Hakem ve federasyon ikiyüzlülüğüyle sinirlerimizin test edildiği seri sonunda bu sezona nokta koymak zorunda kaldık, 2014 play-off finalinin küçük bir tekrarını yaşadık maalesef. Lig TV’siyle, federasyonuyla, hakem üçlüsüyle, yalakalık uğruna zıvanadan çıkan güdümlü basınıyla Türk sporunun kirli yüzüne bir kez daha şahit olduk. Olaylar sebebiyle -ki tasvip etmek mümkün değil!- sahamız 2 maç kapatılırken, tribünleri tahrik eden rakip takım oyuncuları ve koçuna uyarı dahi verilmedi. Ülker Arena’da yaşananlara göz yumup kulak tıkayan hakemler Abdi İpekçi’nin kapatılmasında yine baş rolü oynadı. Yönetimin açıklamaları ise laftan öteye gitmedi, Türk sporuna şike ve şaibe lekesini bulaştıranlarla tokalaşma basiretsizliğini gösterebildi Dursun Özbek. Bize de pes demek düştü… İstifa diyince pek alınıyorlar malum!
İlk paragraftan içiniz sıkılmasın, sporun ve basketbolun güzelliklerini de yaşadık bu sezon, hem de fazlasıyla. Karakter sahibi basketbolcularımızın yaşattığı gurur ve mutluluk 2014-15 sezonunun sonrasında hepimize ilaç gibi geldi. Belki sakatlıklardan değil ama ailevi problemlerden çok canımız yansa da (Schilb‘in kardeşi vefat etti; Bernard James ise babasının ciddi rahatsızlığından dolayı ülkesine dönmek zorunda kaldı) yüreğimize taş basıp yola devam ettik, parkeye adımını attığında maksimumunu vermeye çabalayan bir oyuncu grubu gördük. Ergin Ataman ise ciddi bir düşüş yaşadığı Aralık ayı haricinde yine bildiğimiz “winner” kimliğini pratiğe döktü: Kolay değil, 6 milyon dolar bütçeyle Eurocup şampiyonu olduk. Ligde de dar rotasyona rağmen yarı final yaptık, finali zorladık ama federasyon ve hakemlere takıldık.
Şimdi teşekkür vakti. Abdi İpekçi’nin müdavimi taraftara, Ataman başta olmak üzere tüm teknik ekibe, yüreğini ortaya koyan basketbolcularımıza gönülden teşekkürler.
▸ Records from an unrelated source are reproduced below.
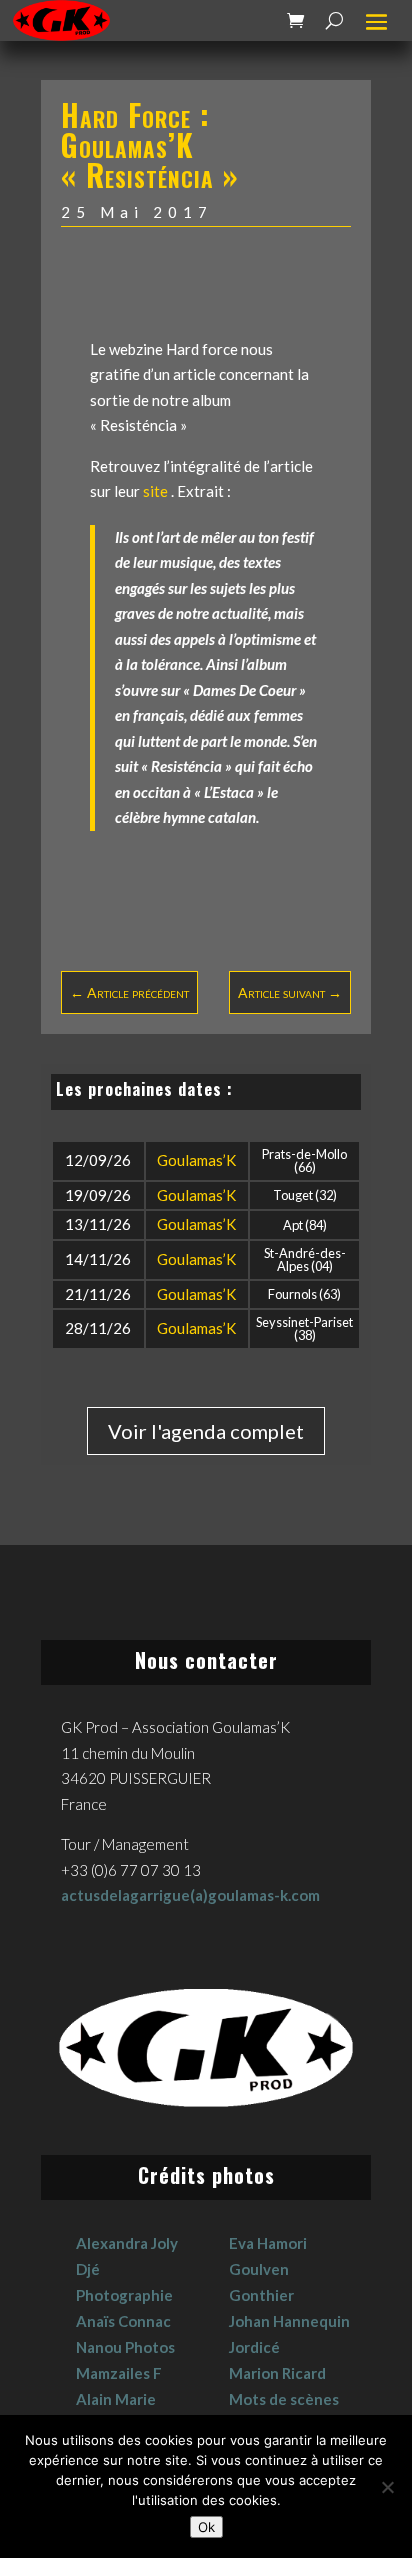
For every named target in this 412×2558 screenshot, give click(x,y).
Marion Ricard (277, 2373)
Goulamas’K (196, 1160)
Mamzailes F (119, 2373)
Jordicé (254, 2347)
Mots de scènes (284, 2399)
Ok (206, 2527)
Her biri tarihimize adını kazıdı, akıttıkları ter karşılıksız kalmadı. Uyurgezer camia ve genel kurula tokat gibi bir başarı “armağan ettiler”. Umarım uyanmalarına vesile olur.
Kusursuz basketbol oynadığımız Karşıyaka rövanşı, terör tehdidinin üst seviyeye çıktığı günlerde ölüme meydan okurcasına o salonu dolduran ve son saniyelerinde heyecandan sahaya bakamadığımız Bayern Münih maçı, birbirinden tamamen farklı hikayeler içeren her iki Gran Canaria karşılaşması, finalde hınca hınç dolan Abdi İpekçi ve kupa zaferi… Ligdeki FB, Efes ve hiç kimsenin beklemediği biçimde tarihe geçen üç uzatmalı Telekom galibiyetlerimiz…
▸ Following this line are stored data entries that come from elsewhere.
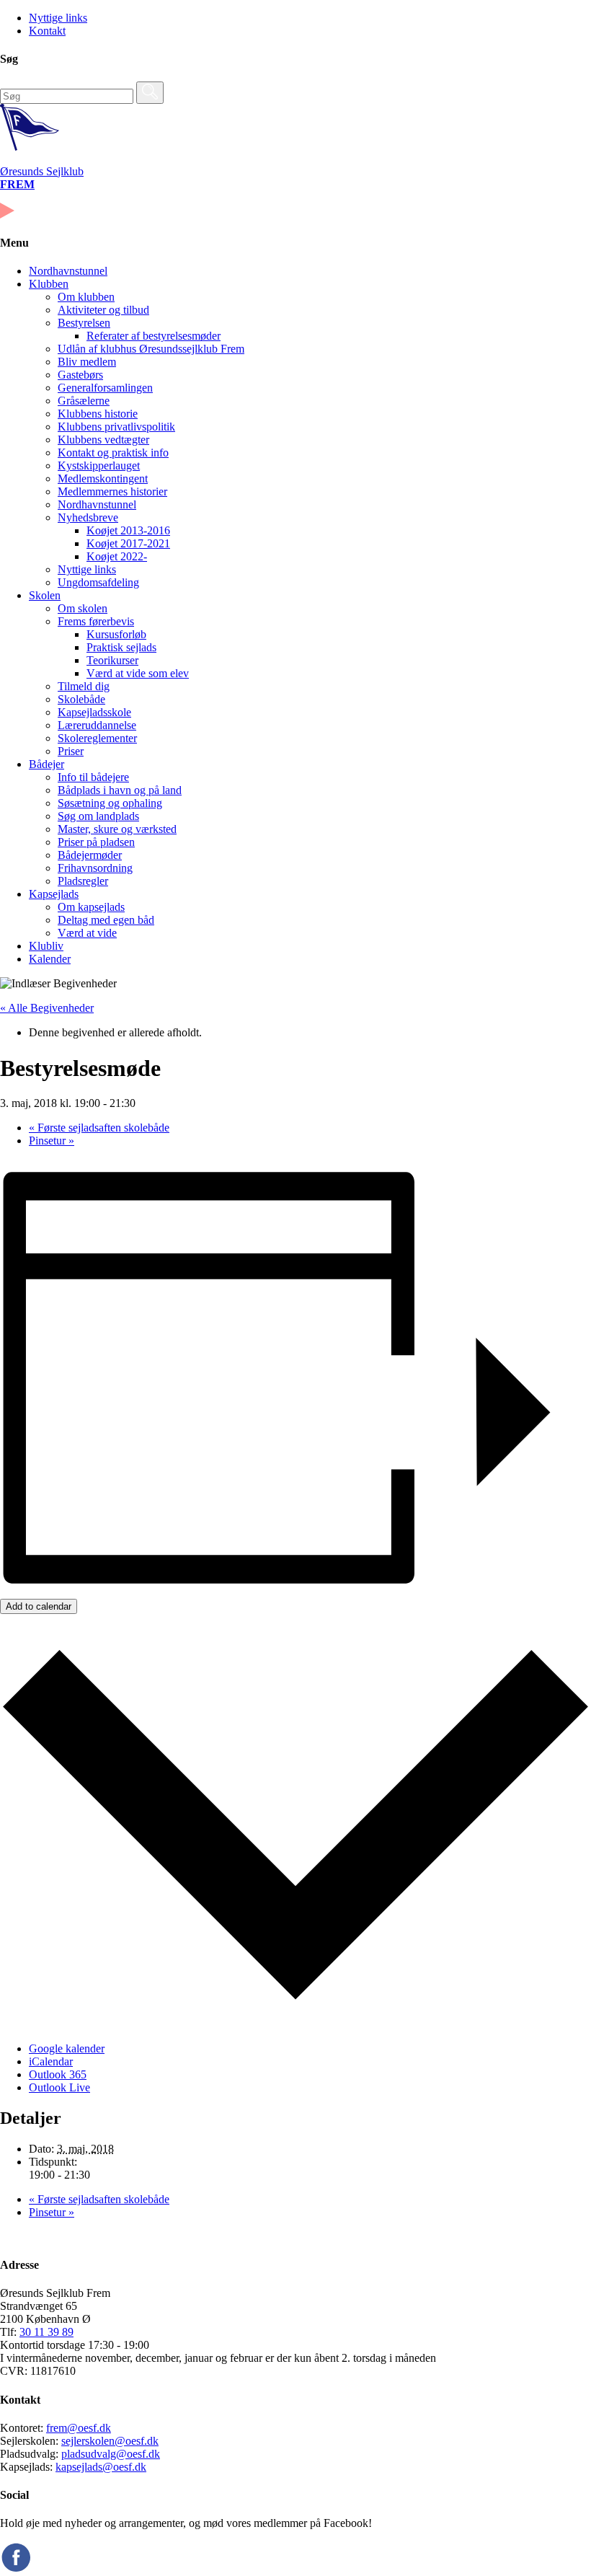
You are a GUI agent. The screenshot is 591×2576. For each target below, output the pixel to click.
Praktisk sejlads (121, 647)
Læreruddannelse (97, 725)
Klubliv (46, 946)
Gelecek sezon neler yapabileceğimizin fikrini en iyi Galatasaray tarihi verir. Türk olmayan takımları yenmek gayesiyle kurulan bu kulüp dahili ve harici tüm engellere rağmen uluslararası arenada başarıya ulaşmayı bilmiştir. Geleneklerimizde kazanmak vardır, çabalar, savaşır ve kazanırız. İşbirlikçi medya en fazla bu yüzden nefret eder Galatasaray’dan. Diğer takımın milyonları, her zora girdiğinde imdadına koşan spor yazar(!)ları ve hatta federasyon yetkilileri hazır kıtadır ama ne yapsalar Galatasaray’ı geri bırakamazlar. Daha önce aktarmıştım: Efsanemiz Gheorghe Hagi’nin Galatasaray dergisinde yazdığı gibi: “Tarihimizden gelen kazanma geleneği” bizi zirveye götürür… Branş da fark etmez üstelik!
Galatasaray yönetimi, genel kurulu ve tüm camia Galatasaray basketbol şubesinin emin adımlarla ilerlediğini görmeli artık. “Nasıl küçülürüz” hesapları akıllara dahi gelmemeli, tarihi sorumluluklarının gereğini yerine getirme zamanı artık.
Bu unutulmaz sezon için teşekkürler aslanlar. Çok daha güzel günler yaşayacağız, buna inanıyorum.